Türkiye’de Kimlik Siyasetinin Tehlikeleri: Gericilik ve Bölücülük Tuzağı

Kimlik Siyaseti: Türkiye İçin Bir Gerileme ve Bölünme Riski

Bir ülkeyi Türk, Kürt, Arap, Sünni, Alevi gibi etnik veya dinsel/mezhepsel kimlikler temelinde tanımlamak ya da yönetmeye kalkışmak, toplumu yüzlerce yıl geriye götürmekle kalmaz, aynı zamanda devleti parçalayarak Türkiye Cumhuriyeti’ni ortadan kaldırma tehlikesi taşır. Bu sebeple bu tür bir yaklaşım imkansızdır.

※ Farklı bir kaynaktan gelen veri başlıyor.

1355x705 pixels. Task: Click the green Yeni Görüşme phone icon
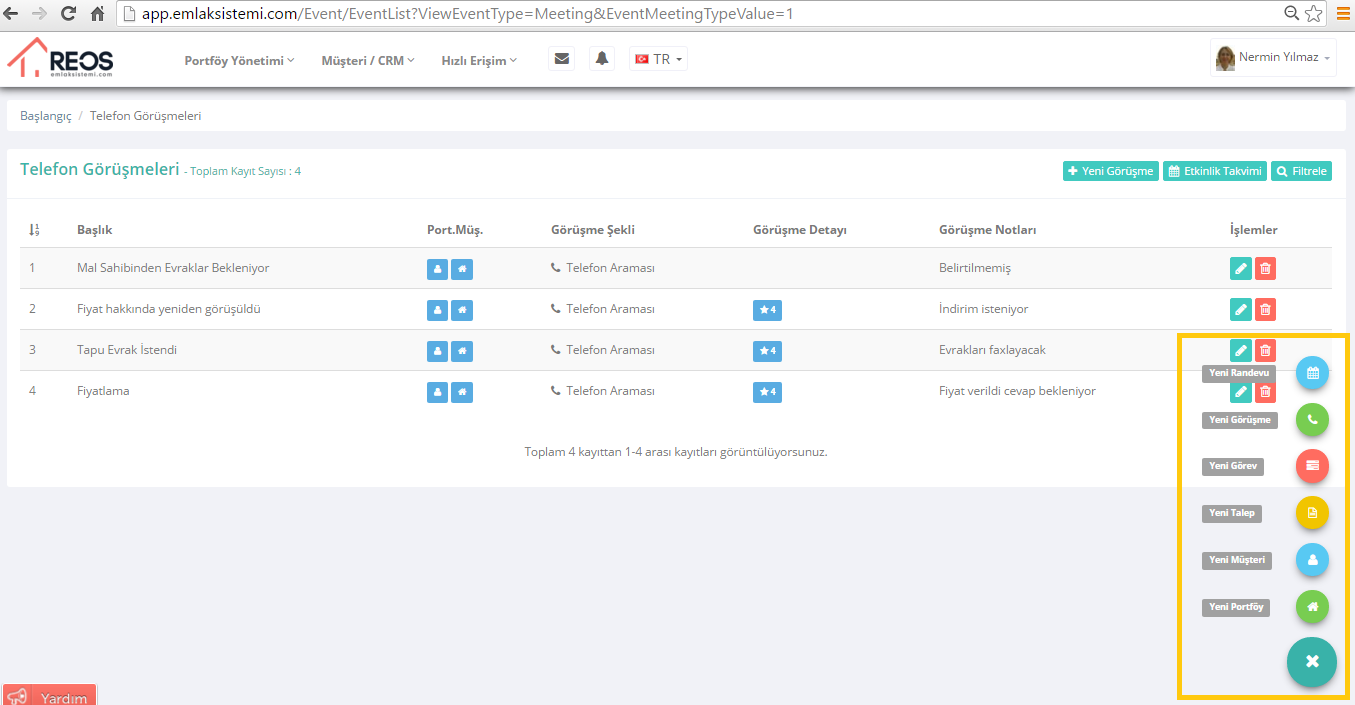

Ancak, emperyalist güçlerin bin yıldır aralıksız sürdürdüğü ve İstanbul’un fethinden sonra yoğunlaştırdığı bu politika, günümüzde ne yazık ki bizzat iktidar tarafından yeniden gündeme getirilmektedir.

Toplumsal Kimliğin Tarihsel Gelişimi

İnsanlık tarihi, kimliklerin evrimine tanıklık etmiştir. Bu evrim çizgisi, kimlik siyasetinin neden bir gerileme olduğunu açıkça ortaya koymaktadır.

Toplayıcılık, Avcılık ve Aşiret Kimliği

Her şey aile ile başladı ve zamanla aşiret yapılarına dönüştü. Bu dönem, ilkel topluluk kimliğinin temelini oluşturdu.

Tarım Devrimi ve Dinsel Kimlik

Tarım devrimi ve tek tanrılı dinlerin yükselişiyle birlikte aşiretler beyliklere, ardından krallıklara ve imparatorluklara evrildi. Kimlik, din ve mezhep ekseninde şekillendi.

Endüstri Devrimi ve Ulusal Kimlik

Endüstri devrimiyle imparatorluklar yerini ulusal devletlere bıraktı. Irk, etnik köken ve ulus kimliği ön plana çıktı. Demokrasi, faşizm, komünizm gibi farklı rejimler bu dönemde doğdu.

Bilişim Devrimi ve Eşit Vatandaşlık

Günümüzde bilişim devrimiyle birlikte, çağdaş devlet anlayışı tüm kimliklerin eşitliği üzerine kurulmuştur. Modern devlet, vatandaşlık bağı ile bağlı tüm din, mezhep, ırk ve milliyet kimliklerinin yurttaşlık hakları bağlamında eşitliğini savunur. Bu evrimsel sürece aykırı olarak devleti kimlik farklılıklarına göre yeniden düzenlemek, toplumu sadece Orta Çağ’a değil, avcı-toplayıcı dönemin aşiret yapısına geri döndürmek anlamına gelir. Bu politika, açıkça “GERİCİ BİR SİYASET” çizgisine işaret eder.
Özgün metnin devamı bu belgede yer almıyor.